確定申告の時期となってまいりました。これは昨年1年間の所得を、2月16
日から3月15日にかけて申告するものです。
株式の取引を行っておられる方で、次の方は確定申告が必要であり有効と
なりえます。
それは、一般口座での株式の取引で譲渡所得のある方、特定口座や一般口
座の取引で譲渡損を繰り越す方などです。
株式配当金の場合は、10%の税金が源泉徴収されておりますので、特に
申告は必要ではありません。しかし、確定申告を行うことで、源泉徴収さ
れた税金が戻ることもありますので、確認をされてはいかがでしょうか。
例えば、株式配当金以外に所得がない方は、株式配当金が所得税や住民税
の基礎控除額の範囲内であれば控除された税金が戻ることになるようです。
具体的には、株式の配当金が30万円の場合、10%の税金3万円が源泉
徴収されています。10%の内7%の2万1000円が所得税分、3%の
9000円が住民税分となっています。計3万円が、確定申告を行うこと
によって戻ることになります。
基礎控除額は所得税の場合38万円、住民税の場合は33万円です。
住民税では基礎控除額を上回ると、市町村によっては納税しなければなら
ない場合があります。
株式の配当金が33万円を超える方は、そんなに多くはないと思われます
し、超えない範囲で申告することもできます。
さらに注意しなければならない事は、配偶者の場合に配当金を含めた所得
が38万円を超えた場合には、世帯主は所得税や住民税の配偶者控除を受
けることができなくなる事です。
このように株式配当金の金額が、所得税や住民税の基礎控除額の範囲内で
あれば、配当所得として源泉徴収された税金が戻ることは理解されました
でしょうか。
次に、一定の課税所得のある方も、配当所得として源泉徴収された税金の
一部が戻るケースがありますので、ご紹介いたします。
例えば、給与などの所得があって株式配当金を受け取っておられる方で、
確定申告を行うと配当控除などの適用がありますので課税所得の金額によ
っては、確定申告をされた方が有利なケースがあるようです。
課税所得が1000万円以下の場合、配当控除の適用があります。
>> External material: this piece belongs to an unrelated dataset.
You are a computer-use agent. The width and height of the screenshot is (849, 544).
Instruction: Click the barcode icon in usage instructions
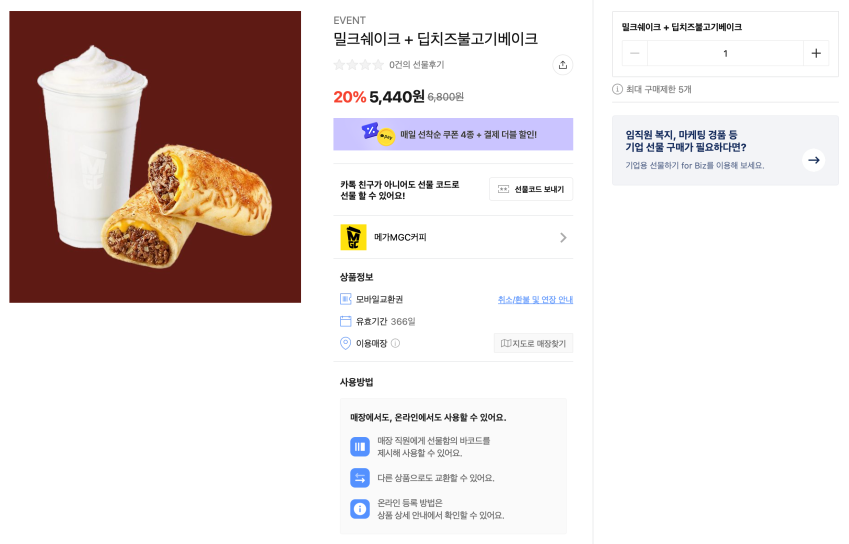[360, 446]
控除割
合は所得税では配当の10%、住民税では配当の2.8%となっています。
具体的には、課税所得が195万円超で330万円以下の場合、所得税と
住民税の合計で20%の課税となります。株式の配当所得のある方は
12.8%の配当控除の適用があります。
株式の配当金を所得として申告した場合、実質の課税は7.2%になりま
すので株式配当金として源泉徴収された10%を下回ることになります。
課税所得が330万円以下の場合ですと、確定申告により総合課税を選ん
だ方が税負担も少なく、いったん配当所得として源泉徴収された税金が戻
ることになります。
この場合でも注意点があります。国民健康保険に加入されている方は、確
定申告を行うことで株式配当金が所得に合算されます。その場合に国民健
康保険料が増加することもあります。